======== PASSAGE ========
Review: Suicide Squad. Entertaining, Weak Movie

So I went and saw Suicide Squad with my sister this Sunday, and in an effort to have more media review content on this blog, I figured I’d do a quick review of it.

To preface, I am not one of the DC superfans that’s read all of the years of comics. However, I have seen many of the animated adaptations, received synopses of some comic arcs, and generally love the DC characters. I think many of them have the potential for rich complexities and I really love what the CW television shows have managed to do.

So through that lens, I have to give Suicide Squad a solid: meh.

It’s not a terrible movie, and there are a lot of fun moments and scenes in it, but on the whole it’s suffering from some of the similar problems that the recent DC movies have had. I don’t know if writer/director David Ayer can be blamed for these problems or if it comes from being hamstrung by the work of Hack Snyder. I, like most people, have heard about the frantic recut that was done to the film to add more comic relief, but I couldn’t say where those came in and how much they caused. I also haven’t actually seen BvS due to all the utterly dismal reviews and the awful trailers from the get-go. So I’ll try to simply review Suicide Squad on its merits and demerits alone.

Fair warning, there may be some light spoilers ahead.

First the good.

When Suicide Squad goes for the fun flash that fits into its premise, it actually has some genuinely enjoyable scenes and moments between its ragtag group of characters. Most of the performances are well done. Margot Robbie gives us a great live-action Harley Quinn for the script she has to work with. I’m even okay with Will Smith’s version of Floyd Lawton/Deadshot, with the fair note that I’m not as familiar with other incarnations such as the original comics. Jay Hernandez as Diablo winds up being an interesting character, and Viola Davis’s Amanda Waller definitely has the right bearing and attitude. This version of Captain Boomerang is kind of mediocre and a bit lame, but not terrible, and some of that might be script and direction. There’s really just one hot mess of a performance in the whole place, and I’ll get to that later.
======== ROWS ========
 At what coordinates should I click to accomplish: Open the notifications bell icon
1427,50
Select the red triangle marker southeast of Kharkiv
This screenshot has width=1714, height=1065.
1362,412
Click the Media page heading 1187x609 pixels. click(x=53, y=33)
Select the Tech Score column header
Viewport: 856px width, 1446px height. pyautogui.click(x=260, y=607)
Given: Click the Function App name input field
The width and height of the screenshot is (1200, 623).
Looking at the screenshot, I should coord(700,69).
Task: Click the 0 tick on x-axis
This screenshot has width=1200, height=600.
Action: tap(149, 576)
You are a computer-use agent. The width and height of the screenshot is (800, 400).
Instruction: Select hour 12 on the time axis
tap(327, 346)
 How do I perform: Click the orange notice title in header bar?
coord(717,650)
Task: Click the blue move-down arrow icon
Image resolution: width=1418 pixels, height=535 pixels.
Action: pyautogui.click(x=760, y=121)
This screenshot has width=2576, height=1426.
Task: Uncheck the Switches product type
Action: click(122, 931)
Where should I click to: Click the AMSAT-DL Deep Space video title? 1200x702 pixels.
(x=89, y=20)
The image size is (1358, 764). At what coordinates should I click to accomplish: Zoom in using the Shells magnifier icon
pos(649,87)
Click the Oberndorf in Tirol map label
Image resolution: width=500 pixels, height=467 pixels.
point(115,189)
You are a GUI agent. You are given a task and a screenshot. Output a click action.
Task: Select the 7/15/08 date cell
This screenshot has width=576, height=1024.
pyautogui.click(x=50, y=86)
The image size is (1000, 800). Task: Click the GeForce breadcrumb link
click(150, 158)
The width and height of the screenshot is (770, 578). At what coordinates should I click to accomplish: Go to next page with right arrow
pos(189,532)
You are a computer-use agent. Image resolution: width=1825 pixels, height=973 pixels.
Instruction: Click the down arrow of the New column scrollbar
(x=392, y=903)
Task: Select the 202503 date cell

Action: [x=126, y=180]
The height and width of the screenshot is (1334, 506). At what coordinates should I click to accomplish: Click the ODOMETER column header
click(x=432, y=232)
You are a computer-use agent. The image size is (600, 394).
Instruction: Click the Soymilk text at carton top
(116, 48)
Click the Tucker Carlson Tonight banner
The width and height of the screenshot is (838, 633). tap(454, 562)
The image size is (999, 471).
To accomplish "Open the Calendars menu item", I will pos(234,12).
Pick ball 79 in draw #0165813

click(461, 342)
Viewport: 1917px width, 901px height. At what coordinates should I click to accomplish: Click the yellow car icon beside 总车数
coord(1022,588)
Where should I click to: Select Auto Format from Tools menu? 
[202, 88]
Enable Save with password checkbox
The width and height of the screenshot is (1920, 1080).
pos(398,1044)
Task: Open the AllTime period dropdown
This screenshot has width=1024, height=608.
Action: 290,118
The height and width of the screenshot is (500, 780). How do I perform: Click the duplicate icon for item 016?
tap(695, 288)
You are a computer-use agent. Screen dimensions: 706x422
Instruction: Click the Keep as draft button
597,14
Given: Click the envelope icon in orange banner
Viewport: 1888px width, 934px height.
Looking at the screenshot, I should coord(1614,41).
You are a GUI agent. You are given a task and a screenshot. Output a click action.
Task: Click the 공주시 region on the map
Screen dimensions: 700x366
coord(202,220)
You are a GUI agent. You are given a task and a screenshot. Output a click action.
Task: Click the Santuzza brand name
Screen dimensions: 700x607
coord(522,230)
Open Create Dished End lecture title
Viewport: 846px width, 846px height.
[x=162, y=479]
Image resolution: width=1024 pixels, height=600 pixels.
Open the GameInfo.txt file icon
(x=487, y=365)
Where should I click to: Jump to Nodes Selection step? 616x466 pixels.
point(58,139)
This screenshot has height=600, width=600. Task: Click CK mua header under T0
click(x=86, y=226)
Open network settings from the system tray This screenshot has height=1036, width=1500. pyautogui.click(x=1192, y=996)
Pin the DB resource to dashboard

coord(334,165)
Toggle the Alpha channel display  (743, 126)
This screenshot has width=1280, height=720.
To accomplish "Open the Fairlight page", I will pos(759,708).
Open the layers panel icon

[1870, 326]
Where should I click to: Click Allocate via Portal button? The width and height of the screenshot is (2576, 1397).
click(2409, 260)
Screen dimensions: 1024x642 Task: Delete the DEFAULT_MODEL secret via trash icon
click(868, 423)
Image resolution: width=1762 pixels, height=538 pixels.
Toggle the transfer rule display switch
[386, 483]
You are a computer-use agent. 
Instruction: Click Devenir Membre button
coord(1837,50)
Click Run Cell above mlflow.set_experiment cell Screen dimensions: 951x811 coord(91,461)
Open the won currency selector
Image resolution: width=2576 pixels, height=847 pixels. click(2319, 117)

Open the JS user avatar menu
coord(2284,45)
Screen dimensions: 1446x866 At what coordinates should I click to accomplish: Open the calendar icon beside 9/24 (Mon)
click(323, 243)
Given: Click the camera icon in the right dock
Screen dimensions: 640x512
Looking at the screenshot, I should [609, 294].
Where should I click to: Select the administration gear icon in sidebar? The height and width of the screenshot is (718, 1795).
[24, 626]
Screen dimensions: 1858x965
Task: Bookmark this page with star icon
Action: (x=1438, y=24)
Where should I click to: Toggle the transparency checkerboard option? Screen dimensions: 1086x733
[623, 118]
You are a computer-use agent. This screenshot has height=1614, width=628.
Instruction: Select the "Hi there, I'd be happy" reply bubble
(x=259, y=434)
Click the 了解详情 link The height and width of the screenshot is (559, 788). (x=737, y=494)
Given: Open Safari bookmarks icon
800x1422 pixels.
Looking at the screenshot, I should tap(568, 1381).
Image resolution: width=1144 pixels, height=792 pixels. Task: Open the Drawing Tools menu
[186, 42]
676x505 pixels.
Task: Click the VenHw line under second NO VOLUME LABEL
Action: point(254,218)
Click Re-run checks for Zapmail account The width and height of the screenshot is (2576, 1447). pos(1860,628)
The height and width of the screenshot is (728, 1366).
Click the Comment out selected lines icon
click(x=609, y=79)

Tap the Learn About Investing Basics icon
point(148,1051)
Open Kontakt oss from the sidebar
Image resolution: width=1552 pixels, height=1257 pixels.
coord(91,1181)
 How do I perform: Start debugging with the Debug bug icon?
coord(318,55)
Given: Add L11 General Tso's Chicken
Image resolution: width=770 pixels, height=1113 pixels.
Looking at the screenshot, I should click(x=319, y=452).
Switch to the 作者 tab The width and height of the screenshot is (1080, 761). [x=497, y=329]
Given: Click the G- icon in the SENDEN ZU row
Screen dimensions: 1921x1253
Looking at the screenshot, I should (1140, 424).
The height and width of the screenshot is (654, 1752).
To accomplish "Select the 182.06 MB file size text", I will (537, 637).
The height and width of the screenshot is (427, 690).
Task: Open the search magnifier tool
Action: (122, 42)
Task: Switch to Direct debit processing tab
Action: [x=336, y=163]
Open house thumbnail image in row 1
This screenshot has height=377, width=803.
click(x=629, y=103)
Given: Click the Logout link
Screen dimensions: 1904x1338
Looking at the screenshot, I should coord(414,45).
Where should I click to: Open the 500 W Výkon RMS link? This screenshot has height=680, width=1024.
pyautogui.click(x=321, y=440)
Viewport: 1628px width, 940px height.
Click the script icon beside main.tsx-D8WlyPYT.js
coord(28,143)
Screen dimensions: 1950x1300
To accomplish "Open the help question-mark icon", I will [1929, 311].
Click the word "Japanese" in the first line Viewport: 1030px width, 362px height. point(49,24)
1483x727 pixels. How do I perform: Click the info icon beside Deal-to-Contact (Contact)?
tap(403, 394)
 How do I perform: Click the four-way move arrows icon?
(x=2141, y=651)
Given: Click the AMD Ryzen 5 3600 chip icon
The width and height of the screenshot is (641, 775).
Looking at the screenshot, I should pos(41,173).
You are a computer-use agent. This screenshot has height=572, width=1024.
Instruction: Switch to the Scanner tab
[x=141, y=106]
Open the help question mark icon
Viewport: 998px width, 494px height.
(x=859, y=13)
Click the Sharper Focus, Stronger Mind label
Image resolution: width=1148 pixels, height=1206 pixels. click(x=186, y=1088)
========
Copy the review from "First the good." up to and including "to that later.", substituting "El Diablo" for "Diablo". The data here are separate material with no connection to the review.

First the good.

When Suicide Squad goes for the fun flash that fits into its premise, it actually has some genuinely enjoyable scenes and moments between its ragtag group of characters. Most of the performances are well done. Margot Robbie gives us a great live-action Harley Quinn for the script she has to work with. I’m even okay with Will Smith’s version of Floyd Lawton/Deadshot, with the fair note that I’m not as familiar with other incarnations such as the original comics. Jay Hernandez as El Diablo winds up being an interesting character, and Viola Davis’s Amanda Waller definitely has the right bearing and attitude. This version of Captain Boomerang is kind of mediocre and a bit lame, but not terrible, and some of that might be script and direction. There’s really just one hot mess of a performance in the whole place, and I’ll get to that later.